Geologic Time and Origins of the Earth
... • Accretion acts over an extended area (the disk) and for a extended period of time • Solid grains condense out of the nebula’s gas – This is a chemistry process ...
... • Accretion acts over an extended area (the disk) and for a extended period of time • Solid grains condense out of the nebula’s gas – This is a chemistry process ...
MJ Earth Space EOC Science (2001010) Study Guide Revised 2
... 7) Describe the processes necessary to change one type of rock to another. Make sure to include formation of sedimentary, igneous and metamorphic rocks. a) Sedimentary – ...
... 7) Describe the processes necessary to change one type of rock to another. Make sure to include formation of sedimentary, igneous and metamorphic rocks. a) Sedimentary – ...
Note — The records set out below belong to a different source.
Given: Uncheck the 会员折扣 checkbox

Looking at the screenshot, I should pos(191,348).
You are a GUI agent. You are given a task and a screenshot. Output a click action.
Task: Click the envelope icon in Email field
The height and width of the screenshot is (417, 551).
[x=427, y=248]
Consulting the Planetary Expert: You
... The word planets comes from the Greek word for wanderer. Stars move very slowly in the sky relative to other stars but Planets change their position quite quickly relative to stars. Outer planets (Mars, Jupiter, Saturn, Uranus, Neptune) also display retrograde motion. Planets move eastward in the ni ...
... The word planets comes from the Greek word for wanderer. Stars move very slowly in the sky relative to other stars but Planets change their position quite quickly relative to stars. Outer planets (Mars, Jupiter, Saturn, Uranus, Neptune) also display retrograde motion. Planets move eastward in the ni ...
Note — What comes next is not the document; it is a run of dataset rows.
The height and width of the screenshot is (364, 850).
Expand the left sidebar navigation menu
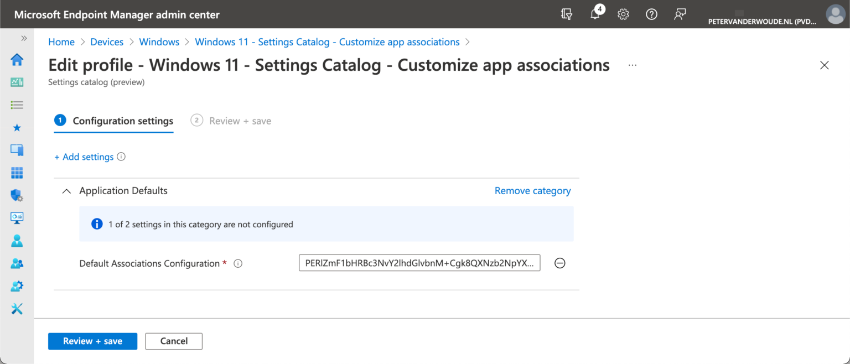click(24, 38)
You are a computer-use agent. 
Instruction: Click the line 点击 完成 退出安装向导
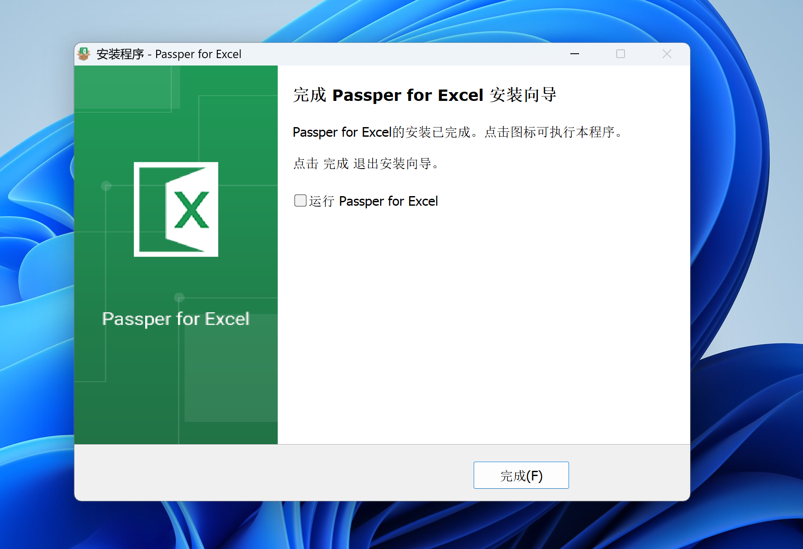[366, 164]
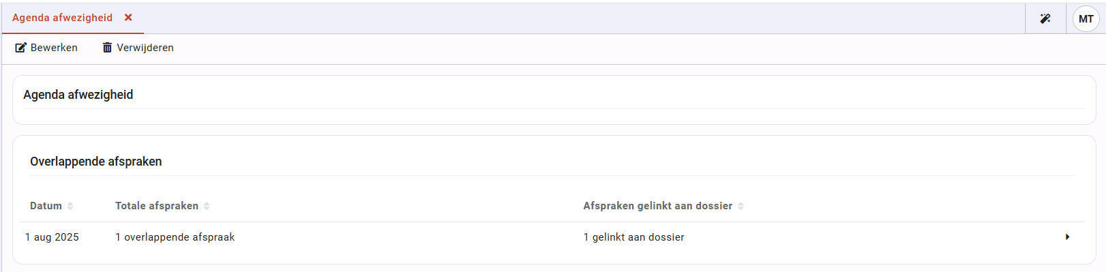Click the Verwijderen button label
The image size is (1106, 272).
[x=145, y=48]
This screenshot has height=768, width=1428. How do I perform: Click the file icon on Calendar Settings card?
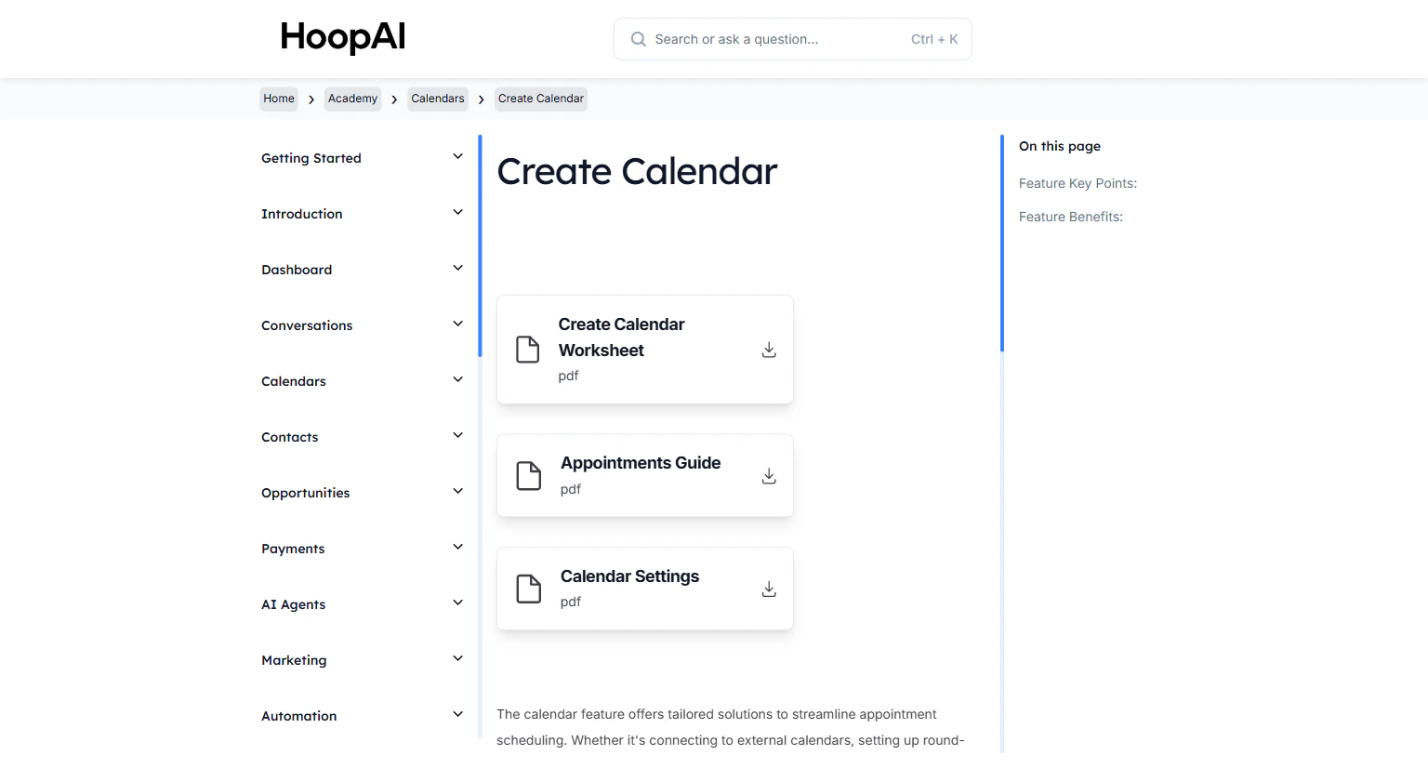[x=528, y=589]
Formation and evolution of the Solar System
The formation of the Solar System began 4.6 billion years ago with the gravitational collapse of a small part of a giant molecular cloud. Most of the collapsing mass collected in the center, forming the Sun, while the rest flattened into a protoplanetary disk out of which the planets, moons, asteroids, and other small Solar System bodies formed.This widely accepted model, known as the nebular hypothesis, was first developed in the 18th century by Emanuel Swedenborg, Immanuel Kant, and Pierre-Simon Laplace. Its subsequent development has interwoven a variety of scientific disciplines including astronomy, physics, geology, and planetary science. Since the dawn of the space age in the 1950s and the discovery of extrasolar planets in the 1990s, the model has been both challenged and refined to account for new observations.The Solar System has evolved considerably since its initial formation. Many moons have formed from circling discs of gas and dust around their parent planets, while other moons are thought to have formed independently and later been captured by their planets. Still others, such as the Moon, may be the result of giant collisions. Collisions between bodies have occurred continually up to the present day and have been central to the evolution of the Solar System. The positions of the planets often shifted due to gravitational interactions. This planetary migration is now thought to have been responsible for much of the Solar System's early evolution.In roughly 5 billion years, the Sun will cool and expand outward many times its current diameter (becoming a red giant), before casting off its outer layers as a planetary nebula and leaving behind a stellar remnant known as a white dwarf. In the far distant future, the gravity of passing stars will gradually reduce the Sun's retinue of planets. Some planets will be destroyed, others ejected into interstellar space. Ultimately, over the course of tens of billions of years, it is likely that the Sun will be left with none of the original bodies in orbit around it.